* BEGIN RECORDS TO USE *
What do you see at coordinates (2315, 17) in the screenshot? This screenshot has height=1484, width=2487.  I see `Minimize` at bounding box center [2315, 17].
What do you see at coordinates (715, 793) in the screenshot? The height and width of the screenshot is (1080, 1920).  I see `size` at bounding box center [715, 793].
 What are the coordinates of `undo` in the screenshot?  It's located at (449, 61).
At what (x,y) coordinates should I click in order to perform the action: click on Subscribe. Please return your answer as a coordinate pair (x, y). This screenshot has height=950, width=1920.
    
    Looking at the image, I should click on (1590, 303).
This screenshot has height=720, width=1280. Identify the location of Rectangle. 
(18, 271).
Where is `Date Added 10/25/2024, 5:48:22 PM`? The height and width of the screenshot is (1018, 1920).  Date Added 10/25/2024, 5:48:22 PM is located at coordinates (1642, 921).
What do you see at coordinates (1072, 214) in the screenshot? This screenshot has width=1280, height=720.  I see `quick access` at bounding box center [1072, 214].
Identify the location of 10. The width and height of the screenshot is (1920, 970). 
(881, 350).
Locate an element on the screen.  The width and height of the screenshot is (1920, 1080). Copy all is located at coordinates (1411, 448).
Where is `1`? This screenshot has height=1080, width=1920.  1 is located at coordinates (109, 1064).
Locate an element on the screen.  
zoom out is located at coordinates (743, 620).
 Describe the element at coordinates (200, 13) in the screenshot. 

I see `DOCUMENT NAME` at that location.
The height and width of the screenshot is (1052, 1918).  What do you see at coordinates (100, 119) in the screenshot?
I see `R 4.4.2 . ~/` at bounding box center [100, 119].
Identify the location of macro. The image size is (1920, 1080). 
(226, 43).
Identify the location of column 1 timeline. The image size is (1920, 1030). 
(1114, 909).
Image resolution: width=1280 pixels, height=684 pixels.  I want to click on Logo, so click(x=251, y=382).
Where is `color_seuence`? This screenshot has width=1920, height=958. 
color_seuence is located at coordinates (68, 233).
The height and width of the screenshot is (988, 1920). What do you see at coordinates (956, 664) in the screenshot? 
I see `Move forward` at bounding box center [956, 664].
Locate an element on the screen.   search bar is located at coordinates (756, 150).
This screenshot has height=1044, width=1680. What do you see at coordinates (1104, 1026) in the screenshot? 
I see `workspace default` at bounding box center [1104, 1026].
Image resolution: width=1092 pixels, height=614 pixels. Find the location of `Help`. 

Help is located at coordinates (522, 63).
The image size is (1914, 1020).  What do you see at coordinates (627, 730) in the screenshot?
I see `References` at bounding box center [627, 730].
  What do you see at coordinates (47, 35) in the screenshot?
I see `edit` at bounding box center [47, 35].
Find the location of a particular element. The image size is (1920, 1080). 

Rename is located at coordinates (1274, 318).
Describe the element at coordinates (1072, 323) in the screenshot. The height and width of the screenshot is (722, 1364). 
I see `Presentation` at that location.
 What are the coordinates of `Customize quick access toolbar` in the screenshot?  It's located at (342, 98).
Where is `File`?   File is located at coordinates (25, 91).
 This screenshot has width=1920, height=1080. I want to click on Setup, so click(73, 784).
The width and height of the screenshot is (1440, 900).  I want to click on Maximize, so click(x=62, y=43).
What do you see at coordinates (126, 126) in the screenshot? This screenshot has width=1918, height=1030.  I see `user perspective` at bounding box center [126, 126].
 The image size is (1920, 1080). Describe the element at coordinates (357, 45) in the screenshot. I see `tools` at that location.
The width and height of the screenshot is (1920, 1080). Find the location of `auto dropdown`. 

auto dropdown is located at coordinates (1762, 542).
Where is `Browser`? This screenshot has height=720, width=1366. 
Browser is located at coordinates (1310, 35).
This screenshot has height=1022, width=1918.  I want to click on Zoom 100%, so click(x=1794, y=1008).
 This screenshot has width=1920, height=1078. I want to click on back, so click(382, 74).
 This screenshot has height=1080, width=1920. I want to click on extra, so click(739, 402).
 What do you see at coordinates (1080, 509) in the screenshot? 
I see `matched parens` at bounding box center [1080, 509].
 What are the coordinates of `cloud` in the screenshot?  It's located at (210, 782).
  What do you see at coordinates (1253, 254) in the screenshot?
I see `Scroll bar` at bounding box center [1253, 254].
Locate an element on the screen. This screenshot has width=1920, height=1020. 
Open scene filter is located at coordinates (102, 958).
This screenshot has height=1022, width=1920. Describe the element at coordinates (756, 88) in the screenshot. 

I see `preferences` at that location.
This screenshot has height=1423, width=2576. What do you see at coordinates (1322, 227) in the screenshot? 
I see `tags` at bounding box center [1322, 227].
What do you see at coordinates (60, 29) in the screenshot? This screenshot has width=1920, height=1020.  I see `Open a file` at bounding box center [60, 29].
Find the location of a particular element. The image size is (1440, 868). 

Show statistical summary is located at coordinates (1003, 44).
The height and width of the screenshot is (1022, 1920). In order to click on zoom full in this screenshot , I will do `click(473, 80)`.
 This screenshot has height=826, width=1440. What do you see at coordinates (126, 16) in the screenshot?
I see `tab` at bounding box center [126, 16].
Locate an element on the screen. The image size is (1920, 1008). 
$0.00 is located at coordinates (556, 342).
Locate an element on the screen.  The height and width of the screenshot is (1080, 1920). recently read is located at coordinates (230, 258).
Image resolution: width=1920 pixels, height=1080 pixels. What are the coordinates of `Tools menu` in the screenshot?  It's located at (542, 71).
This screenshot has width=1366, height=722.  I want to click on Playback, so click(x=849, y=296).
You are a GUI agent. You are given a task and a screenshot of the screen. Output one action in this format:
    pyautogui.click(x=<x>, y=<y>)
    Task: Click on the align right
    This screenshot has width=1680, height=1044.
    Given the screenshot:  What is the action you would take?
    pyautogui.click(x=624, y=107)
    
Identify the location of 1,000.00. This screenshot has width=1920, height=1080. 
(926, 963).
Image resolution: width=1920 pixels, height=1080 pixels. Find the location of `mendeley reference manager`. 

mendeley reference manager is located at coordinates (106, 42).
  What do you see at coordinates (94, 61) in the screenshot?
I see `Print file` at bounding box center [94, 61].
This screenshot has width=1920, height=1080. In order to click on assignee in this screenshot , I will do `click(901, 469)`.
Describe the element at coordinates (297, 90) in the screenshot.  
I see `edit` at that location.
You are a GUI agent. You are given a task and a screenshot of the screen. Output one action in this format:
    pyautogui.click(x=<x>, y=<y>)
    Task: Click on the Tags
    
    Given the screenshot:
* END RECORDS TO USE *
__PROBLEM__.
Turn the data from the line with "This screenshot has height=1022, width=1918." to the line with "Show statistical summary" into a Markdown table with the columns No. and Entry, one row per line, leaving out blank lines.

__EXERCISE OUTPUT__.
| No. | Entry |
|---|---|
| 1 | This screenshot has height=1022, width=1918.  I want to click on Zoom 100%, so click(x=1794, y=1008). |
| 2 |  This screenshot has width=1920, height=1078. I want to click on back, so click(382, 74). |
| 3 |  This screenshot has height=1080, width=1920. I want to click on extra, so click(739, 402). |
| 4 |  What do you see at coordinates (1080, 509) in the screenshot?  |
| 5 | I see `matched parens` at bounding box center [1080, 509]. |
| 6 |  What are the coordinates of `cloud` in the screenshot?  It's located at (210, 782). |
| 7 |   What do you see at coordinates (1253, 254) in the screenshot? |
| 8 | I see `Scroll bar` at bounding box center [1253, 254]. |
| 9 | Locate an element on the screen. This screenshot has width=1920, height=1020.  |
| 10 | Open scene filter is located at coordinates (102, 958). |
| 11 | This screenshot has height=1022, width=1920. Describe the element at coordinates (756, 88) in the screenshot.  |
| 12 | I see `preferences` at that location. |
| 13 | This screenshot has height=1423, width=2576. What do you see at coordinates (1322, 227) in the screenshot?  |
| 14 | I see `tags` at bounding box center [1322, 227]. |
| 15 | What do you see at coordinates (60, 29) in the screenshot? This screenshot has width=1920, height=1020.  I see `Open a file` at bounding box center [60, 29]. |
| 16 | Find the location of a particular element. The image size is (1440, 868).  |
| 17 | Show statistical summary is located at coordinates (1003, 44). |